Мы шли и шли, по прямой дороге, лес то обступал ее вплотную с двух сторон, а то отодвигался, и тогда справа серебрилась под луной река. Нам никто не попался навстречу, никто не обогнал. Игнат шел молча, потом, на середине пути, запел: «Буря мглою небо кроет, вихри снежные крутя…» Эту песню и я знала от начала до конца. Зимой в детском саду был праздник Пушкина, и мы разучивали его песни. Я случайно тогда услыхала, как инспектор из районо за неплотно прикрытой дверью ругала нашу заведующую:
— Какой праздник? Что вы назвали праздником! Это же сто лет, как его застрелили.

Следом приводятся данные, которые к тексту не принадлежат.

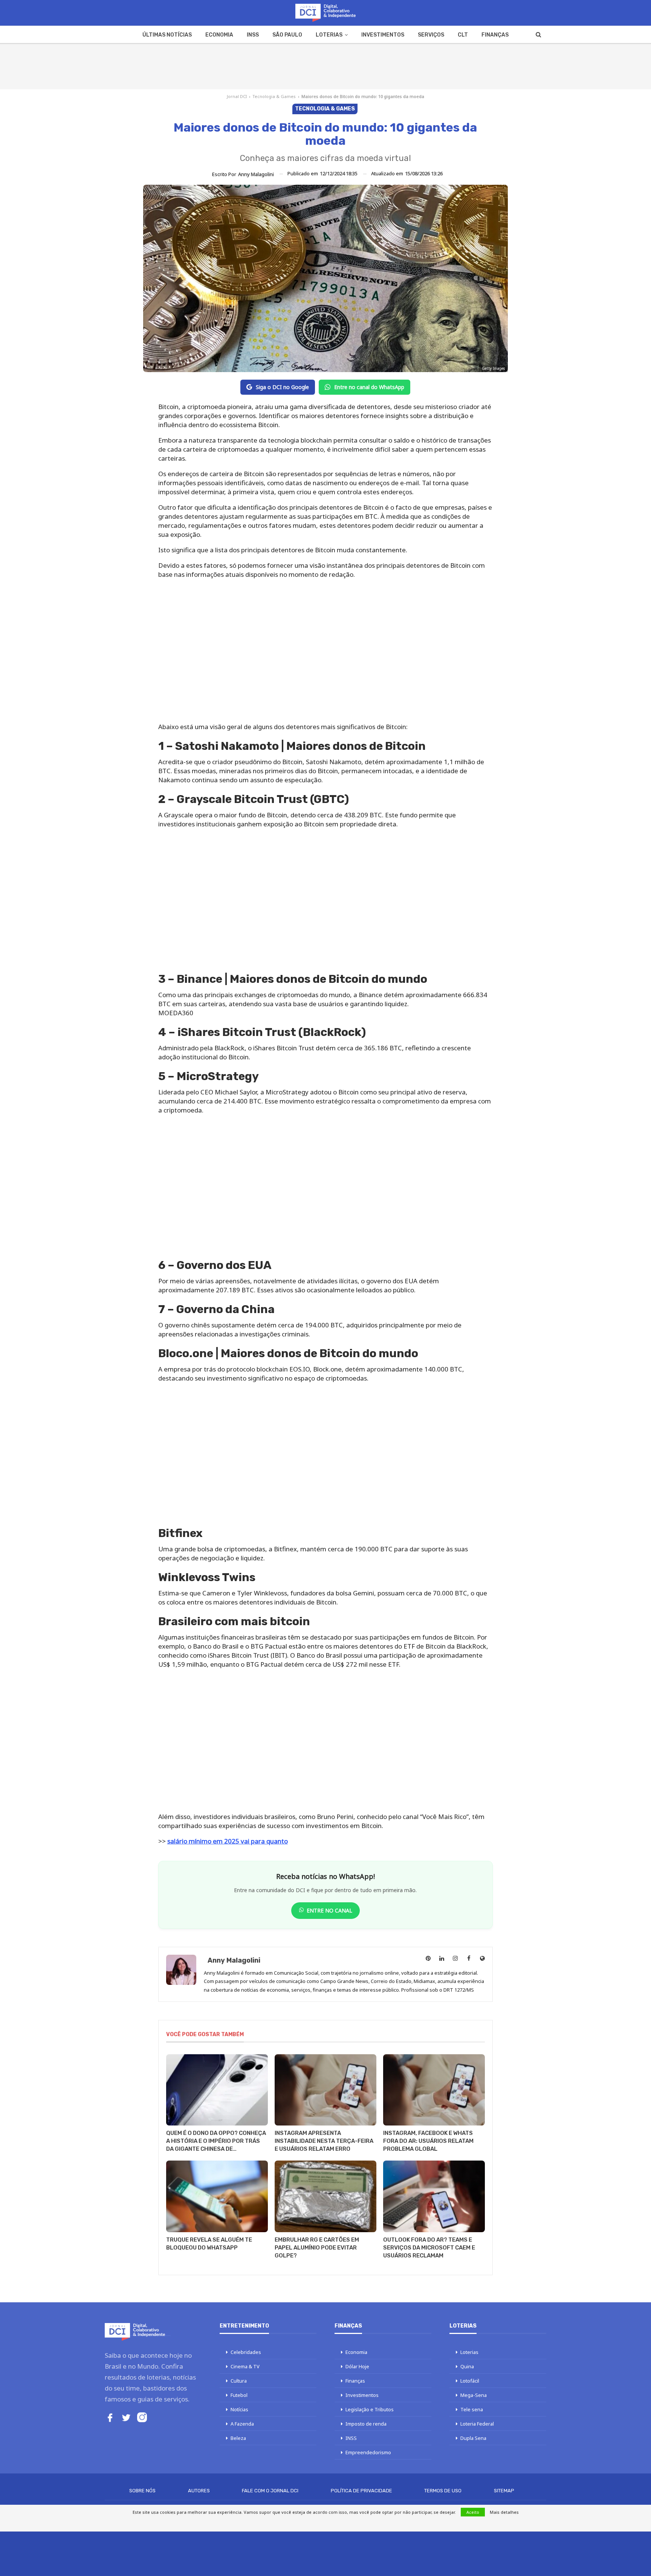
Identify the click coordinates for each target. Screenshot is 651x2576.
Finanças (495, 35)
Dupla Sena (473, 2438)
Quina (467, 2366)
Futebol (239, 2395)
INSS (253, 35)
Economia (219, 35)
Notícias (239, 2409)
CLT (463, 35)
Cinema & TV (245, 2366)
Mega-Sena (473, 2395)
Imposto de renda (366, 2423)
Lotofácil (469, 2380)
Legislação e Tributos (369, 2409)
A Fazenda (242, 2423)
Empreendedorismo (368, 2452)
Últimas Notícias (167, 35)
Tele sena (471, 2409)
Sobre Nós (142, 2490)
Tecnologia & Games (274, 96)
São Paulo (287, 35)
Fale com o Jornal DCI (270, 2490)
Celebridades (246, 2352)
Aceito (472, 2512)
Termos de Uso (443, 2490)
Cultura (239, 2380)
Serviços (431, 35)
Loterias (329, 35)
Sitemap (504, 2490)
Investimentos (382, 35)
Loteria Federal (477, 2423)
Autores (199, 2490)
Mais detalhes (504, 2512)
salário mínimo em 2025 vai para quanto (227, 1841)
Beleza (238, 2438)
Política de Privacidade (361, 2490)
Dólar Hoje (357, 2366)
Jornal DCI (237, 96)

У военного городка, возле будки часового, Игнат сказал мне:
— Я тебя не знаю. Я тебя случайно встретил на дороге. А то тебя не пропустят.
Он повторил это часовому. Я не знала фамилию отчима, но знала, где находился в военном городке наш дом, и часовой пропустил меня. Я оглянулась, спина Игната уже пропала в темноте.
Мама уже давно на пенсии. И давно уже мы с ней живем в разных городах. Недавно получила от нее письмо. «Такая радость и новость, что опять вся жизнь, как живая, перед глазами. Была я в Минске, ходила в музей Отечественной войны. Повстречалась с Игнатом. Сидит на портрете с партизанами. Командиром был у них. Погиб в сорок третьем году. Ты вряд ли его помнишь, маленькая была. Хороший был человек, любил меня, а я молодая была, дурная, не любила. Хотя, с другой стороны, как полюбишь, если не любишь…»
Я не написала ей, что помню Игната. И при встрече о нем не заговорила. У матери о нем своя память, у меня — своя. Помню, как вел он меня неблизкой дорогой поздним вечером к тому месту, к которому, не будь меня рядом, и близко бы не подошел. Он уже тогда был героем. А то, что в жизни бывал и пьян, и жесток, то уж такая ему жестокая выпала любовь.
Так повелось, что наши слова об ушедших как цветы на могиле. Будто не люди ушли, а ангелы. А у них ой-ой как по-разному бывало: и трудно, и шершаво, и колюче, и неприбрано. Я помню Игната. И жизнь моя во многом сложилась так, а не иначе, потому что в детстве увидела я перед собой Игнатову любовь. Увидела и запомнила на всю жизнь, еще не понимая щедрости ее, жестокости и горя.
Василий
Мать долго была молодая. Через десять лет после войны, когда ее сверстницы на моих глазах стали старухами, мать все еще была молодой. Закручивала на затылке тугую косу, надевала по воскресеньям голубое платье с белыми пуговицами, туфли-лодочки и выходила на улицу. Подходила к соседкам, присаживалась на лавочку, слушала льстивые слова, в которых, как во всякой лести, было много неправды. «Ты, Ольга, женщина первый сорт. Тебе бы только девку свою с рук спихнуть. Сколько ж это ей еще учиться? Ты, Ольга, пара большому начальнику. Вспомнишь наши слова, придет час — вспомнишь».
Мать вечером говорила:
— Эти бабы — темный лес. Посидишь с ними и устанешь хуже, чем от работы. Замуж всё меня выдают. Говорить не о чем, вот и толкут слова, как воду в ступе.
— А ты бы пошла еще замуж?
Мать прищуривала глаз, взгляд становился подозрительным, вздыхала, обдумывала вопрос — взгляд тонул в воспоминаниях.
— Я уже была. Набывалась.
Была она родом из деревни, из крепкого деревенского двора, который сожгли при отступлении белополяки. Дед с бабкой и тремя дочерьми переселились к родным, жили в бревенчатой, стоявшей посреди огорода бане. Печь из камней, топилась по-черному, спали на высоких лавках, с которых их сгоняли в субботние дни, — приходила родня с ведрами и березовыми вениками, таскали воду, выплескивали ее на раскаленные печные камни, парились на лавках.